Interestingly enough, if a family purchases a plot to inter their dead, they only have access to it for about twenty years. There are simply too many people and too little space for each deceased person to occupy a grave for all eternity. Also, there is an edict of cremation nationwide because of the age-old tradition of burying family members in the fields they worked all of their lives, as I alluded to in the Death Rites post. Apparently the business of commemorating a box of ashes only lasts twenty years before the next resident box of ashes takes that space.

I can see where that would make for a lot of confusion, come Qing Ming time. Imagine going to where you know your father or grandfather is interred, the same plot you went to last year, only to find it is now occupied and worshipped by another family. How would you feel? I do not know of anyone in China that has had to muddle through such a situation, but the news outlets report outrage on the part of citizens who expected to have that piece of land in their family for generations. I can imagine!

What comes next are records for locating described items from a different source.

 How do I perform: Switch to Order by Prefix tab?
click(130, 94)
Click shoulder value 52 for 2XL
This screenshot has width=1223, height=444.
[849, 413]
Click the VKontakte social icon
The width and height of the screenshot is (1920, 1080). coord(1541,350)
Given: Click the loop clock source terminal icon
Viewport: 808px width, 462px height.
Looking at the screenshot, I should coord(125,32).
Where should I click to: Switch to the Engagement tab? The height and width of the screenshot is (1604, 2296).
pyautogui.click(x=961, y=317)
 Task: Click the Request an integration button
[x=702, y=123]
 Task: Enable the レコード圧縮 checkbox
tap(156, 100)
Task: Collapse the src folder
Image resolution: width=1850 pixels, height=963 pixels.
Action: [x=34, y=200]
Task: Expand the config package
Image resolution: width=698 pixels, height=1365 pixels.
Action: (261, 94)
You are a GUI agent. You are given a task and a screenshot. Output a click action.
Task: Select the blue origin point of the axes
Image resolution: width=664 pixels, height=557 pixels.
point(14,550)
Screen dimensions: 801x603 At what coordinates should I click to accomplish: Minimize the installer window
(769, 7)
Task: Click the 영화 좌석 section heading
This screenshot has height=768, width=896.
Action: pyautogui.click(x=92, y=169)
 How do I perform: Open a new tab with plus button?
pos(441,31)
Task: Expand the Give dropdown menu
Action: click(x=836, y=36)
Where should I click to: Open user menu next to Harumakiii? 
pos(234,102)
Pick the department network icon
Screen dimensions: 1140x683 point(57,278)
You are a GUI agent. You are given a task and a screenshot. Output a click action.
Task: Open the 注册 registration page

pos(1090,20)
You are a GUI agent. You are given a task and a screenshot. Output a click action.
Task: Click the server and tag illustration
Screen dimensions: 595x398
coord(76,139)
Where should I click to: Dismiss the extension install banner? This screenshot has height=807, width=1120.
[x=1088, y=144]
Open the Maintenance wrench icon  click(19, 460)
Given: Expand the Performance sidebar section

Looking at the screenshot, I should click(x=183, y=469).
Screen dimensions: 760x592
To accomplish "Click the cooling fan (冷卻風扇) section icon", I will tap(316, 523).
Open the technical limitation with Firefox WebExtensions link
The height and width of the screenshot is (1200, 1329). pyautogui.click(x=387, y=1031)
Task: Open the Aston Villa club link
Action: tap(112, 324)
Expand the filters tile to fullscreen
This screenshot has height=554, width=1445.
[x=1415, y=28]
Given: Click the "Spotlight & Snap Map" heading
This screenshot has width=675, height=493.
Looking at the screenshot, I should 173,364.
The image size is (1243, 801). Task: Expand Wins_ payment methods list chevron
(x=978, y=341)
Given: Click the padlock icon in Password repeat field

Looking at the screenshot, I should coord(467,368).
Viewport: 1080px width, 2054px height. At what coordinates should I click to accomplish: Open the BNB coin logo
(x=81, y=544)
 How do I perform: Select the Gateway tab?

Even though I am in China, and Qing Ming is nowhere near All Saints’ Day as far as the calendar is concerned, I think of my family now. All of the deceased, on both sides of the Atlantic. My grandparents, whom I have never met. My parents, buried thousands of miles apart, whose graves I have never visited. Scores of aunts, uncles, cousins, nieces and nephews whose time had come, all interred and commemorated and resting eternally under heavy slabs of stone, with markers that bear their name. At least, their bones rest there.

I prefer to think of my ancestors as roaming free, wondering why they have no money to spend. Maybe I am more Chinese than I thought I was! I don’t think I’m ready to burn paper money for them yet, but burning incense is not such a stretch.

I wish your ancestors and mine a peaceful rest on this Qing Ming.